## Instructions to follow
Repeat only what runs from the line with "This screenshot has height=498, width=448." through the last line of the data below, both included, keeping every word as it is and leaving out the pictures.

[Stored dataset items]
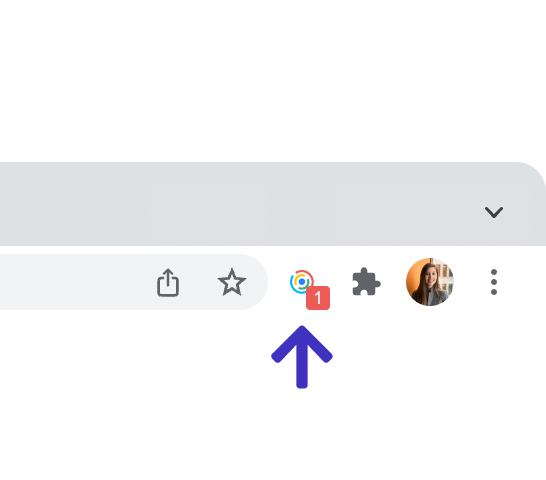Switch user via the profile picture
Viewport: 546px width, 480px height.
[430, 282]
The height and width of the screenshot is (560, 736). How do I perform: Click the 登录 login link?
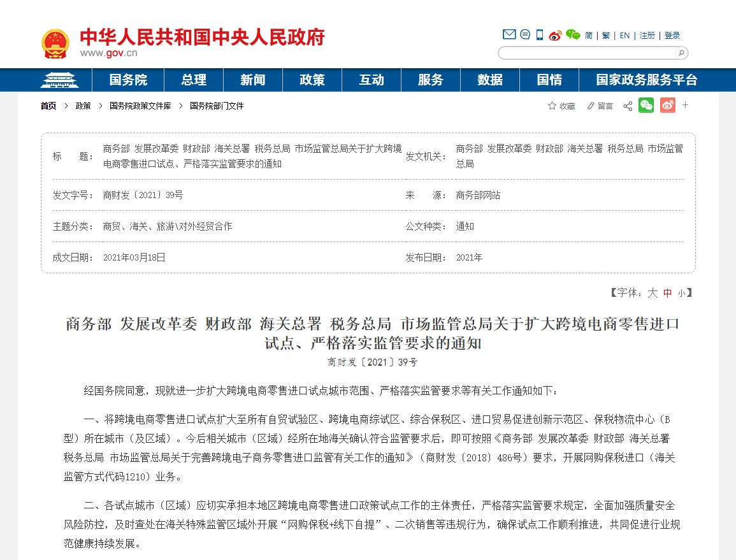(673, 36)
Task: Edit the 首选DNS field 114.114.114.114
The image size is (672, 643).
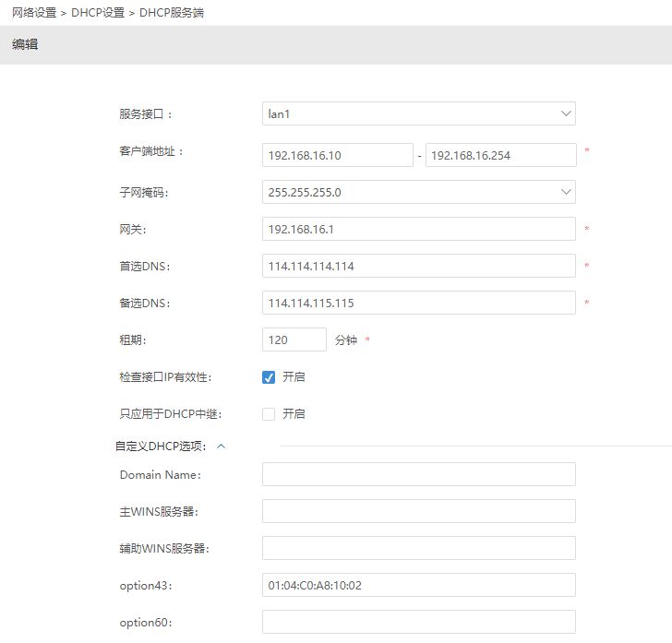Action: 418,266
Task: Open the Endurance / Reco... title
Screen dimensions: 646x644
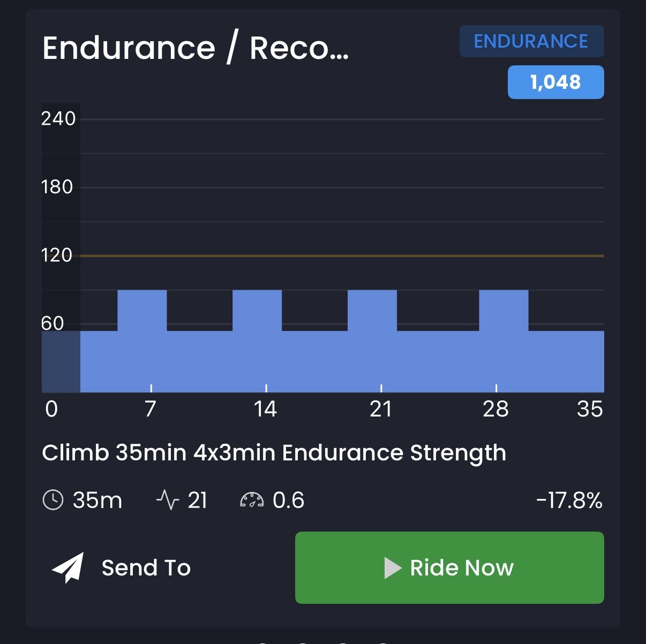Action: 196,48
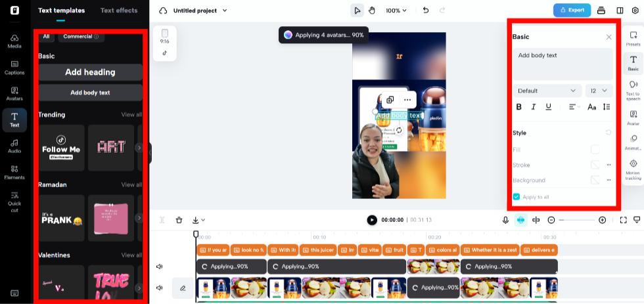The height and width of the screenshot is (304, 644).
Task: Uncheck the Apply to all checkbox
Action: point(517,196)
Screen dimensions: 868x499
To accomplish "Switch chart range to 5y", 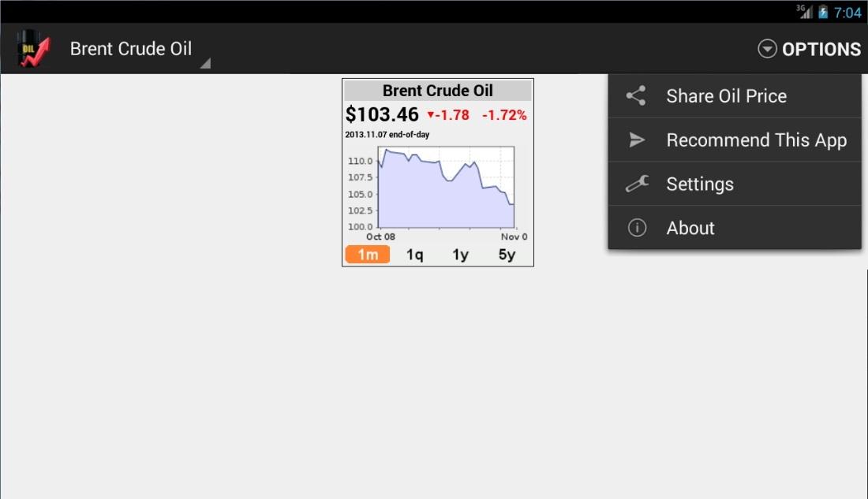I will (507, 255).
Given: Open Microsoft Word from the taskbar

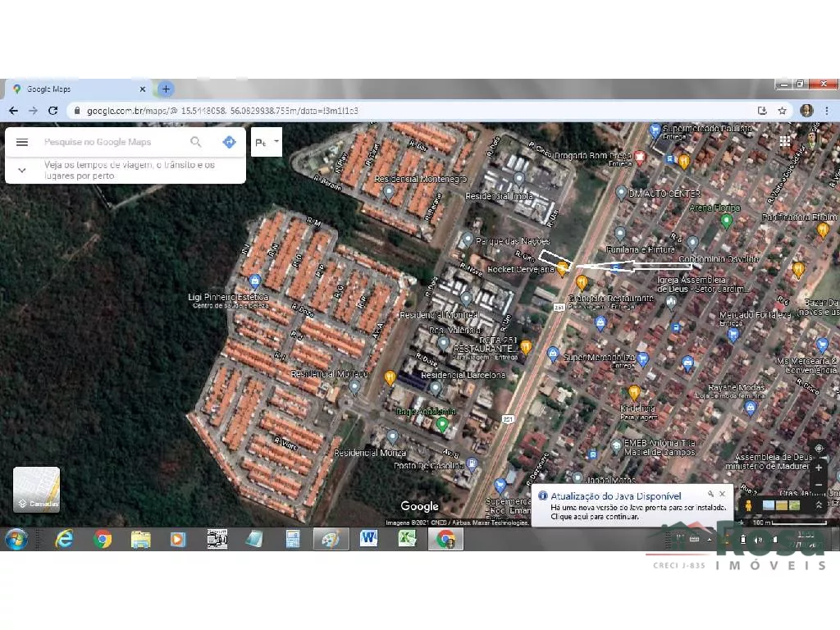Looking at the screenshot, I should 368,539.
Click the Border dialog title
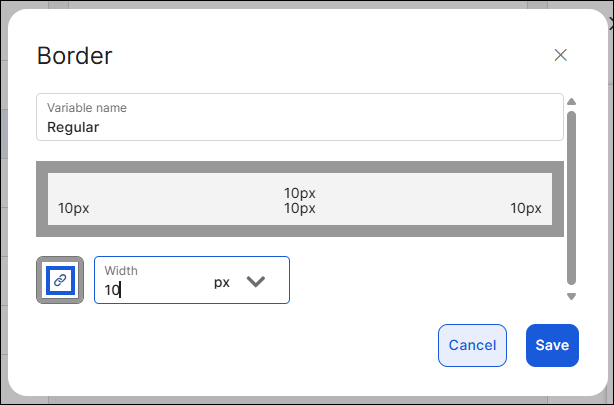This screenshot has height=405, width=614. pos(74,56)
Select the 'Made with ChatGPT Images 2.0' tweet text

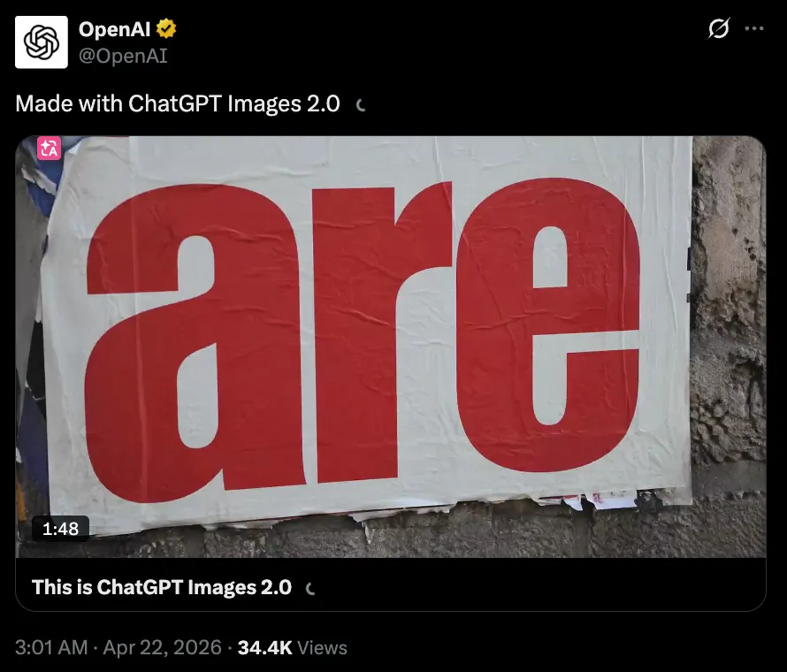[x=178, y=103]
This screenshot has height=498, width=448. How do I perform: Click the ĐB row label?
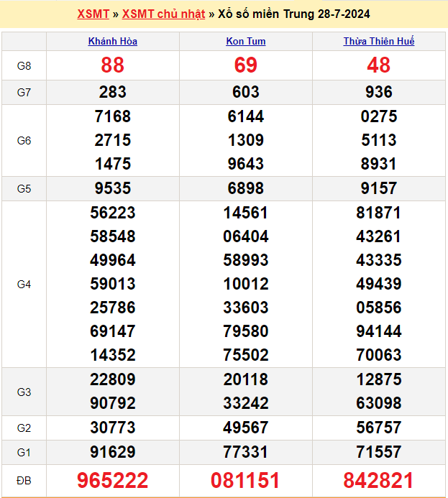[x=24, y=480]
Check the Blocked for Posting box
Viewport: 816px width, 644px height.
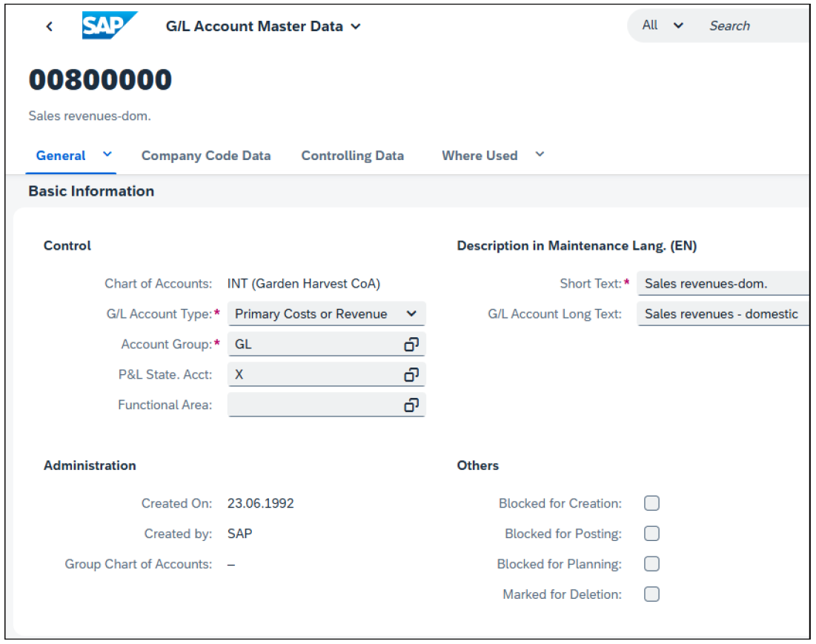(651, 534)
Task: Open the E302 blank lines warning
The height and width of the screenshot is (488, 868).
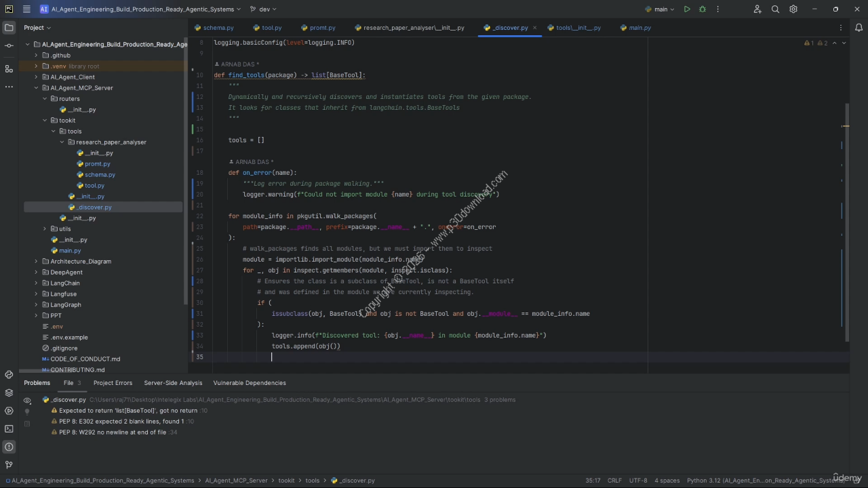Action: 121,422
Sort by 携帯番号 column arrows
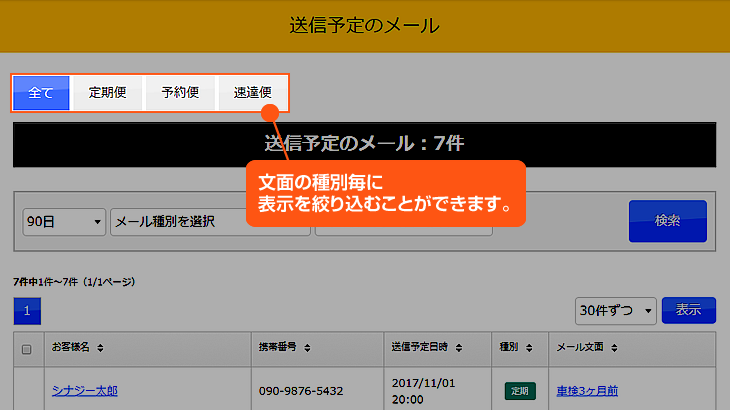The width and height of the screenshot is (730, 410). (310, 348)
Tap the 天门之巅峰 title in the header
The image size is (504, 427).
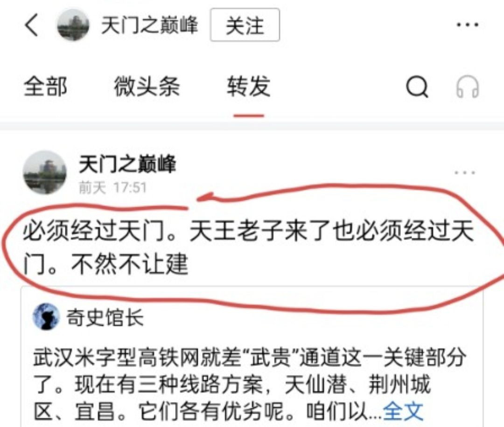[x=149, y=25]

## Answer box
This screenshot has height=498, width=448. How do I perform: Click the ĐB row label?
[x=24, y=480]
Check the Blocked for Posting box
Viewport: 816px width, 644px height.
(651, 534)
Task: Open the E302 blank lines warning
The height and width of the screenshot is (488, 868).
Action: 121,422
Sort by 携帯番号 column arrows
The width and height of the screenshot is (730, 410). (310, 348)
Tap the 天门之巅峰 title in the header
The image size is (504, 427).
[x=149, y=25]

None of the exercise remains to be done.